This is a proceeding wherein the State of New York moves to establish probable cause to believe that K.A. is a “sex offender requiring civil management” pursuant to Mental Hygiene Law (“MHL”) Article 10, §10.06(k). K.A. opposes the motion.
Mental Hygiene Law Article 10 provides that after a case review team, consisting of at least two mental-health professionals, finds that an individual is “a sex offender requiring civil management,” the Attorney General may file a sex offender civil management petition in Supreme Court. The petition must “contain a statement or statements alleging facts of an evidentiary character tending to support the allegation that the respondent is a sex offender requiring civil management.
After a burglary petition is filed, the act directs that Supreme Court “shall conduct a hearing without a jury to determine whether there is probable cause to believe that the respondent is a sex offender requiring civil management.”
At the conclusion of the hearing, if the court determines that probable cause has not been demonstrated, it must dismiss the petition and respondent will be released.
If, however, probable cause has been established, what will happen is as follows: “the court shall order that the respondent be committed to a secure treatment facility; the court shall set a date for trial; and, the respondent shall not be released pending the completion of such trial.”
“The jury, or the court if a jury trial is waived, shall determine by clear and convincing evidence whether the respondent is a detained sex offender who suffers from a mental abnormality. The burden of proof shall be on the attorney general. A determination, if made by the jury, must be by unanimous verdict.”

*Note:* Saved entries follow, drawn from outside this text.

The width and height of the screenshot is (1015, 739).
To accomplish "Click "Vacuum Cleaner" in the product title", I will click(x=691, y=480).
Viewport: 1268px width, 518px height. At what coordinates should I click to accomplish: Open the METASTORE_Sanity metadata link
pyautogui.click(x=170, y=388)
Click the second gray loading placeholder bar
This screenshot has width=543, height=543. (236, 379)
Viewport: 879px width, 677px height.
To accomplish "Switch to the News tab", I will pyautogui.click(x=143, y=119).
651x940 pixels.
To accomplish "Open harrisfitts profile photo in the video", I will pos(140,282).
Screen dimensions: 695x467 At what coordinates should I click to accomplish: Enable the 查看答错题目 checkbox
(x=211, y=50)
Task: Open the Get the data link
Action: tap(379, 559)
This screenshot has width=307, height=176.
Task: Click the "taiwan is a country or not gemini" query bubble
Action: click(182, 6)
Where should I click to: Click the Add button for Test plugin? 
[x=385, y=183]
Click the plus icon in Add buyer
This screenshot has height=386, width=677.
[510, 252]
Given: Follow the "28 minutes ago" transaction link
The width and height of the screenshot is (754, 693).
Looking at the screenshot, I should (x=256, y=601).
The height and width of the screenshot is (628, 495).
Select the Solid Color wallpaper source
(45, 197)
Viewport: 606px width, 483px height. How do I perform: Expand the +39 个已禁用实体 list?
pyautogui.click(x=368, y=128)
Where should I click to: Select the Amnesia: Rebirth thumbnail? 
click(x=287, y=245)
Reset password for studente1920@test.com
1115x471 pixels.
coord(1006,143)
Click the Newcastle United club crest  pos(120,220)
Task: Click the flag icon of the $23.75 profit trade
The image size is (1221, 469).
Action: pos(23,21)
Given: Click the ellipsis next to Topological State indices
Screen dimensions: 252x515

“If the jury, or the court if a jury trial is waived, determines that the respondent is a detained sex offender who suffers from a mental abnormality, then the court shall consider whether the respondent is a dangerous criminal sex offender requiring confinement or a sex offender requiring strict and intensive supervision. If the court finds by clear and convincing evidence that the respondent has a mental abnormality involving such a strong predisposition to commit sex offenses, and such an inability to control behavior, that the respondent is likely to be a danger to others and to commit sex crimes offenses if not confined to a secure treatment facility, then the court shall find the respondent to be a dangerous sex offender requiring confinement.”